• PROVIDED MATERIAL:
= = = =

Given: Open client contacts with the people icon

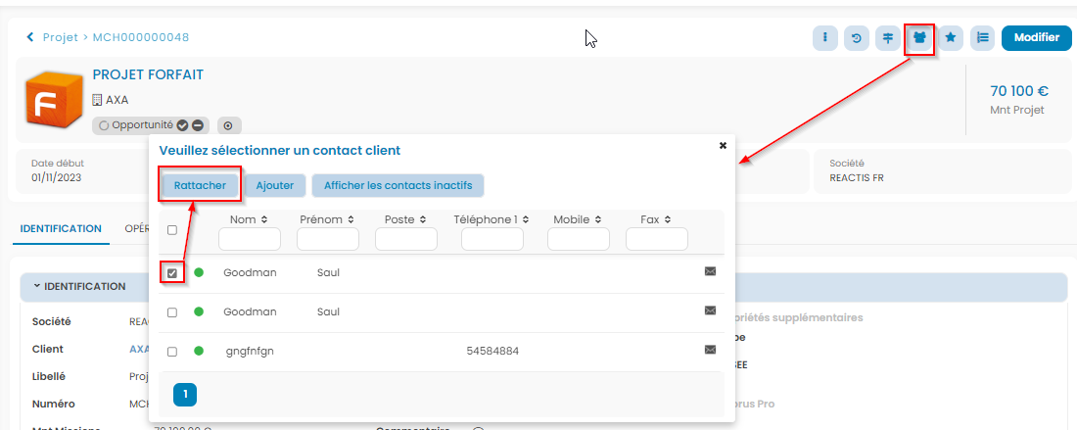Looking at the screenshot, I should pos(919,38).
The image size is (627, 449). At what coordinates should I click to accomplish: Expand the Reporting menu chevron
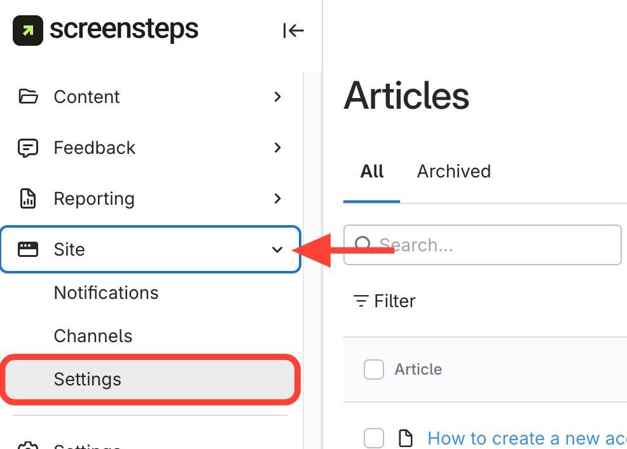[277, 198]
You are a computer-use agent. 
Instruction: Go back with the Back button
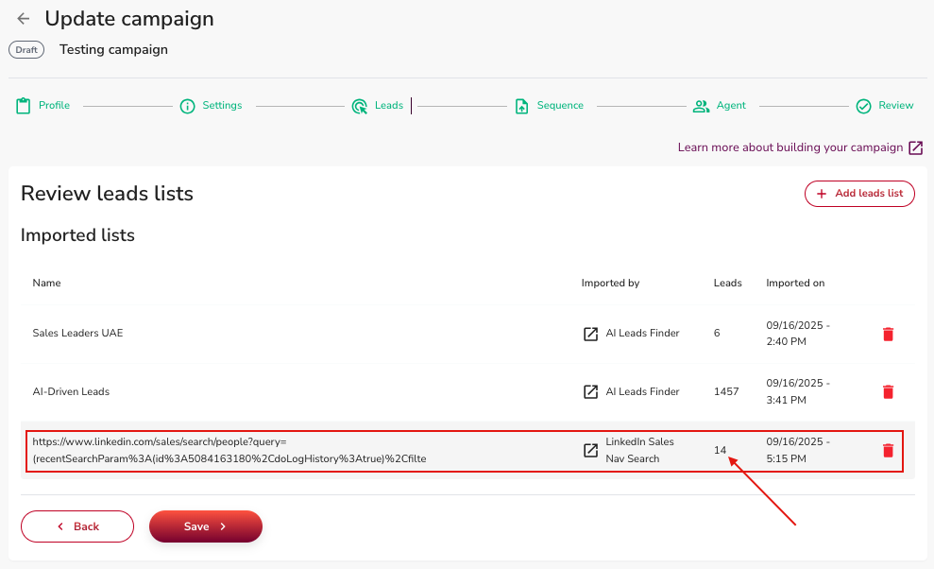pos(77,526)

= = = =

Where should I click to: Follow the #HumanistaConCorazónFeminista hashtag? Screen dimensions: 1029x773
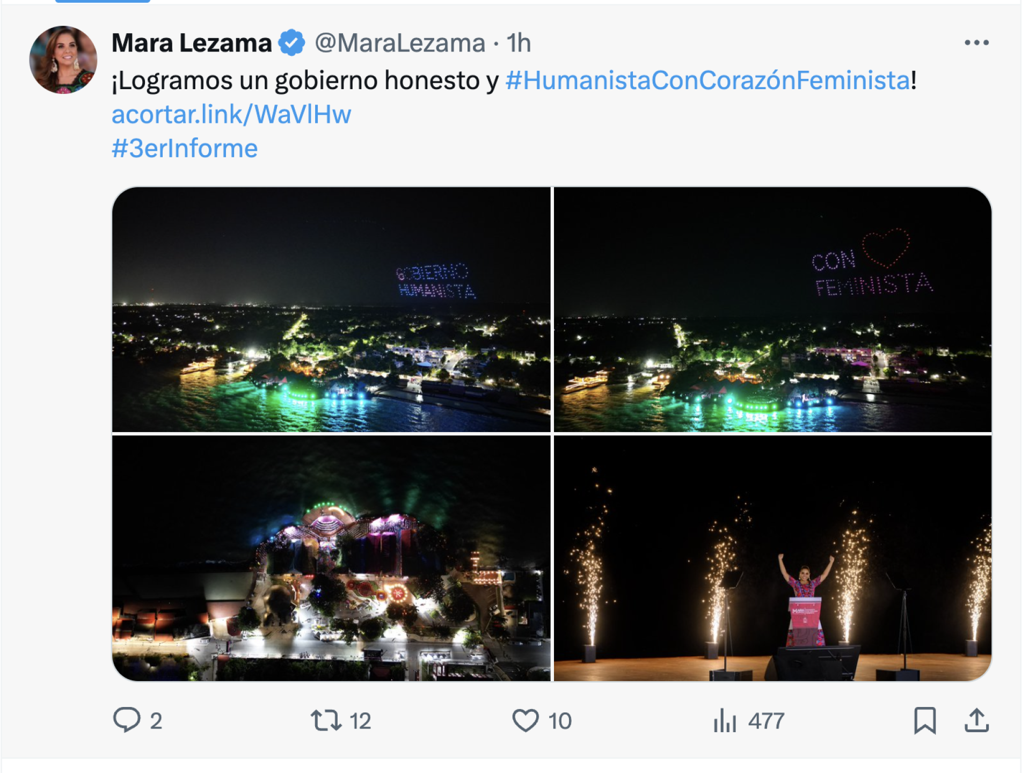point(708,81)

= = = =

Would you please reproduce the entries above, starting at the line with "Given: Open client" and stopping after the line with "You are a computer-use agent."? Omit any pictures.

• TASK RESULT:
Given: Open client contacts with the people icon

Looking at the screenshot, I should pos(919,38).
The image size is (627, 449). At what coordinates should I click to accomplish: Expand the Reporting menu chevron
[277, 198]
You are a computer-use agent. 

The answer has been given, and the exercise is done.